奇病日記

コーヒーの香りに包まれて湯気越しに眺める窓、特に冬の窓が好きだ。

そのきのこさんがやってきた。店に入るなりコートについた落ち葉をはらっている。なにをしたらこんなに落ち葉がつくのかと思っていると、急に温かい所に来たからなのかくしゃみをしだした。くしゃみがおさまると、嘘みたいな本当の話なんだと大袈裟に前置きし話し始めた。ここに来る神社を通る途中で、子供たちが枯れた大きな木の洞に入って遊んでいるのを見て閃いたのだと、そんなようなお話があったような気がして、木の洞こそがこの世界の隙間で、あっちの世界と繋がっているのだと確信したのだそうだ。それで子供たちが帰るのを待って木の洞の中に座っていたら行けてしまったんだ、あっちの世界にと言った。またそうだ、いつだってドラマチックである筈の場面であればあるほど、それはなにげなくなにげなく過ぎてゆくものだろうなんて思いながら、そのきのこさんの顔を見た。そのきのこさんの顔は真剣そのものだった。そのきのこさんは慎重にバックから小さな包みを取り出した。マスター私がずっと探してた’それ’がこれなんだと言い私を見た、その目は今から見せようとする’それ’というものに対して疑いがあるか否か一瞬にして判断したようだった。マスター見せてあげると言い、そのきのこさんは キノコ柄のハンカチをゆっくりとほどき始めた。私は息を止めて今度こそドラマチックにその時を迎えようと待った。そのきのこさんも緊張しているようだった。包みの中から、ガラスの瓶が見えた。私もそのきのこさんも瓶の中を見ていた、私にだけ見えないんだろうかと思いはじめた頃、そのきのこさんが言った、消えてる。と。そう言ったそのきのこさんの横顔は残念そうだった。しかし私は妙な高揚を覚えていた。
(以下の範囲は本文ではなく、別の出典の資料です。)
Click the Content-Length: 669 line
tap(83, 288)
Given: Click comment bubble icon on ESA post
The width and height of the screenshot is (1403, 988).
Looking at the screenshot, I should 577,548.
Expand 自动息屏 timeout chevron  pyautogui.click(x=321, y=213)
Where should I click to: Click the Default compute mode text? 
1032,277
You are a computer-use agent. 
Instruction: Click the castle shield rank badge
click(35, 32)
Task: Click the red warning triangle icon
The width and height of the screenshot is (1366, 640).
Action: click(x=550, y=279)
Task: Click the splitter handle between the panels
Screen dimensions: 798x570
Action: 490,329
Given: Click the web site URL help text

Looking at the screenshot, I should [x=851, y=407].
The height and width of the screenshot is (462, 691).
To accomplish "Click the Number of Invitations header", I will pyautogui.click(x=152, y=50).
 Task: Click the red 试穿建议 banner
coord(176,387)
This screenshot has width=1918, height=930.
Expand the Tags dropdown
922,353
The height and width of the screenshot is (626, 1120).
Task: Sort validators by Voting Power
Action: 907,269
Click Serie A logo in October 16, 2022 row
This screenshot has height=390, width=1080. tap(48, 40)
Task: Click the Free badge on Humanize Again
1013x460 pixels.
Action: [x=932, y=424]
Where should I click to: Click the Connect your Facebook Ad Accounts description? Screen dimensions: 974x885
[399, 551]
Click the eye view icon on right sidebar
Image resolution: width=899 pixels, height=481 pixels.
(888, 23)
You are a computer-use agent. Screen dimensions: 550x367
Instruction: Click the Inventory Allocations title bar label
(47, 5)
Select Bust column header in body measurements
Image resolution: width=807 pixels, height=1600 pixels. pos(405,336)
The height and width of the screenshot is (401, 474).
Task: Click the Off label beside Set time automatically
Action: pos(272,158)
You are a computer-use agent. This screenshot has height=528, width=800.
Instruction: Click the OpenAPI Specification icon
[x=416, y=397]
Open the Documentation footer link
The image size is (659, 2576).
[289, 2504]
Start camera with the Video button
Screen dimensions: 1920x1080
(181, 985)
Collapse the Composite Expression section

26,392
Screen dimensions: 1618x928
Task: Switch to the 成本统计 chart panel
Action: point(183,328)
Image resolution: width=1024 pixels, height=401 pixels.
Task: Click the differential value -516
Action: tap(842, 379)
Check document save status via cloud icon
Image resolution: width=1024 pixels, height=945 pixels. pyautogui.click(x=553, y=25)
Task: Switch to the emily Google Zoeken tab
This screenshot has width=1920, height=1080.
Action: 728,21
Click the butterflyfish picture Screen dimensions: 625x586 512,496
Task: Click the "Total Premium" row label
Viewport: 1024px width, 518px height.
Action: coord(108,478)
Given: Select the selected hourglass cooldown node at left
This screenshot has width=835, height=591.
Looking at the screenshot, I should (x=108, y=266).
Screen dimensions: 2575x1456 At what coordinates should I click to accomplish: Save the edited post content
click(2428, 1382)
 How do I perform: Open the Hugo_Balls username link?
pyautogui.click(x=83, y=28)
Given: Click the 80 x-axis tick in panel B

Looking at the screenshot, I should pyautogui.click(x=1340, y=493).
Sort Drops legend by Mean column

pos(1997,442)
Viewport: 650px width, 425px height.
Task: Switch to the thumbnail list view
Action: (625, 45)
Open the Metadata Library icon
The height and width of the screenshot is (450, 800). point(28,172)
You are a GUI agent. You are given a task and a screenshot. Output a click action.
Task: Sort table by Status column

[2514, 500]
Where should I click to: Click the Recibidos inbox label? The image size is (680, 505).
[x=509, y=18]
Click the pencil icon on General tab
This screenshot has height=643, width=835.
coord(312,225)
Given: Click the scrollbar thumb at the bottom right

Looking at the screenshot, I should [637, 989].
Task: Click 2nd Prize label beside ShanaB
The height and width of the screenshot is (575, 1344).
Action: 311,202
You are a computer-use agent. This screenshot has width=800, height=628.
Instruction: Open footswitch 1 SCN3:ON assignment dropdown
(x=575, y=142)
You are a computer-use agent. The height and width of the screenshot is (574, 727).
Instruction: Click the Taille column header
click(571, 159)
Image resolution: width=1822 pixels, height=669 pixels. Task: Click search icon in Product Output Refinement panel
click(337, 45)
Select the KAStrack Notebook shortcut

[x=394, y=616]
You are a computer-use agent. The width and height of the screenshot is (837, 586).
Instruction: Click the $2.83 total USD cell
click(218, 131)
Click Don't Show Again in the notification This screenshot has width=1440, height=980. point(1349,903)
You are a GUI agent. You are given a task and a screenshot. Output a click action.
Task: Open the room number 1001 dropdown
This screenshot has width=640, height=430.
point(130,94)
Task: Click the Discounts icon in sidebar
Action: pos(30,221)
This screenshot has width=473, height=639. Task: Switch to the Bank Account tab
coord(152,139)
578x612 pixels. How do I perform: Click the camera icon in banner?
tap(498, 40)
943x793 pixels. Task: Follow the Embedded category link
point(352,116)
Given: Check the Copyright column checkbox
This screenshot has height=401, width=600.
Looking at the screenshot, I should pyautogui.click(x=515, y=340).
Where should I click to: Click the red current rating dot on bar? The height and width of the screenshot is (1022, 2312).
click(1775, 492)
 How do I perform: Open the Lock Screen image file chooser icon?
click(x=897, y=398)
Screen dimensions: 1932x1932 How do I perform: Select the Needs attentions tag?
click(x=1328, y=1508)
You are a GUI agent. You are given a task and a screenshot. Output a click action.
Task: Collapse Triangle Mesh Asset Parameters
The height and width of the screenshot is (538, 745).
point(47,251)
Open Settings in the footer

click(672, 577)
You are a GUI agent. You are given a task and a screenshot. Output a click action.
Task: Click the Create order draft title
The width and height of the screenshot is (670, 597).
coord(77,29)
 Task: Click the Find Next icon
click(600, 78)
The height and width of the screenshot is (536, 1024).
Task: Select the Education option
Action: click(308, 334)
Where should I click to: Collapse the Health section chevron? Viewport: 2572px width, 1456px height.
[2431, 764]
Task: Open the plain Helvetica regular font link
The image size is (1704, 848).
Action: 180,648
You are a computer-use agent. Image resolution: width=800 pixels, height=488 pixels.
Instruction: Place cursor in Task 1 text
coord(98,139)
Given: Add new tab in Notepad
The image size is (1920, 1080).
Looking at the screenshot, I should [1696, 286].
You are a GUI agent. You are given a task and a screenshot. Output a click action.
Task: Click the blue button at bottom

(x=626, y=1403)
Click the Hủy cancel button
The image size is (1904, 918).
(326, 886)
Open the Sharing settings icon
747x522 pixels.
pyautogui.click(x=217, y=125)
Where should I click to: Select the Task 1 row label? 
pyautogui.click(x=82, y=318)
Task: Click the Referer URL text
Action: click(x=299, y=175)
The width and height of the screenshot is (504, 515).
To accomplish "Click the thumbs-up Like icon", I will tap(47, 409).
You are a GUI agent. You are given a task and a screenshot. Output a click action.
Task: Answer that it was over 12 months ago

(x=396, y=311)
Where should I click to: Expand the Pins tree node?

そのきのこさんはしばらく黙っていた。ふと’それ’はどこに行ってしまったんだろうと言った。私は’それ’はどんな感じのものなの?と聞いた。そのきのこさんはその質問が意外だったらしく、私の顔をじっと見たと思ったら急に睨みつけ、ああ!今の今のマスターの一言で全部全部忘れてしまったと言った。私はあまりの勢いになんだか悪いことをしたような気がして謝った。すると更に私はこう口走っていた。私もあっちの世界に行ってみたい、’それ’を今度は持って帰ってきてあげるよと言いながら、我ながら名案じゃないかと感心していた。そしてこんなことをさせてしまうのは、そうなんだキノコなんだ、キノコと出逢ってからの私は見えない糸のようなもので、ひっぱられているようなんだ。キノコの美しさに触れる度に、私は様様なものを思い出した、それはオトであったり、コトバであったり、一度だって思い出したりしたことのなかったものまでも。自分さえも忘れていた落し物をひろい集めるような作業で、その作業は森の奥深くに入っていくような不思議な高揚を伴った。私は春、夏、秋、冬と四つの季節をやっと今一巡りしたような気がしてならなかった。同時にそのきのこさんが言っていた、キノコと出逢うことがプログラムされていたという言葉を何度も何度も思い出した。

そのきのこさんの手書きの地図とキノコ柄の包みを手に神社の木々を見上げた、あたりに人はおらず私は大きく大きく深呼吸して木の洞を目指した。